Looking at the records below, count how many lines contain the string "menu". Give that number alone.

Stored data:

════════════════════

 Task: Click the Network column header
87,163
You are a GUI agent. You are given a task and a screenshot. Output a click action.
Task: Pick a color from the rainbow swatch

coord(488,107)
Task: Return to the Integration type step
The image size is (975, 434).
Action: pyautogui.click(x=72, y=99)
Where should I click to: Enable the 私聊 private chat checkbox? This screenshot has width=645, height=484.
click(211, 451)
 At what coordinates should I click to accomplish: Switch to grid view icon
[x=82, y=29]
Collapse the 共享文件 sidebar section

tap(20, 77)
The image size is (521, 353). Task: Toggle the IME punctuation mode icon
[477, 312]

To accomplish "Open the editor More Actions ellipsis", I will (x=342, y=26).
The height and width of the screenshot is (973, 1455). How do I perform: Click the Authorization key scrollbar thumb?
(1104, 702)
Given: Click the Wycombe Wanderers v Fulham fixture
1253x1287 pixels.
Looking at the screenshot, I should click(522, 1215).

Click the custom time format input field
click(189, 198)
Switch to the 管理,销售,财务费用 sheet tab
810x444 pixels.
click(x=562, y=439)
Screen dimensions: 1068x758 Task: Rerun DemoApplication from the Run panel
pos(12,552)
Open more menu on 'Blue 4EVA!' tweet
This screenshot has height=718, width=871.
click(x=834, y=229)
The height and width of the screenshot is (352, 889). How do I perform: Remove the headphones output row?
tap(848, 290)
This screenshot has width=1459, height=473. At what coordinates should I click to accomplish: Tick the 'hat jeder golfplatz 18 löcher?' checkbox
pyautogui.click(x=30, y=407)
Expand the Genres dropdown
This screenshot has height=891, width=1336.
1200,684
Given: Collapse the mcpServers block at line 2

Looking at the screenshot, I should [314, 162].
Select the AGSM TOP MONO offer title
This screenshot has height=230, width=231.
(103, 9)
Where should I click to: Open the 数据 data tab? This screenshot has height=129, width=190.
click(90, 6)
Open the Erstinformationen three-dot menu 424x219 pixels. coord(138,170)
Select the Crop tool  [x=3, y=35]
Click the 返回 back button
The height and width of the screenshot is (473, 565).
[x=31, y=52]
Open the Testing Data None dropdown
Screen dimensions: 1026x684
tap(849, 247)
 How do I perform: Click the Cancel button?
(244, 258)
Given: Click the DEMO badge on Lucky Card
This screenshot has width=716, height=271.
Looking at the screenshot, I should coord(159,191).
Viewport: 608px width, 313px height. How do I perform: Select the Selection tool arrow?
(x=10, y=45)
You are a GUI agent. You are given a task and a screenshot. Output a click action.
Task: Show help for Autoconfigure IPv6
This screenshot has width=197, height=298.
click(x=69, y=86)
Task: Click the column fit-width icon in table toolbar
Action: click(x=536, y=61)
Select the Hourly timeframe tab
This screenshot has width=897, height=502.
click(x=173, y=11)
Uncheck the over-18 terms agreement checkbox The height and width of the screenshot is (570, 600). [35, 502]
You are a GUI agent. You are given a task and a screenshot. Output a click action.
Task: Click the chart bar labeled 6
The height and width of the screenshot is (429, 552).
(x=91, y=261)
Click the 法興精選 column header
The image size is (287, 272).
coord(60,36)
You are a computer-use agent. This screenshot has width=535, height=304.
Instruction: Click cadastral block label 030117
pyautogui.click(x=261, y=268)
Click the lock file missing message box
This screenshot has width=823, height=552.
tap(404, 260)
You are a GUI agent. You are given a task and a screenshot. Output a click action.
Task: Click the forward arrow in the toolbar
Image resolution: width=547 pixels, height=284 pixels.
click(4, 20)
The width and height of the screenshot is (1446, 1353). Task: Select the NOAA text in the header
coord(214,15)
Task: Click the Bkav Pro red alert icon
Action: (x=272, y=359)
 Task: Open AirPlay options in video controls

════════════════════

Exercise answer:
2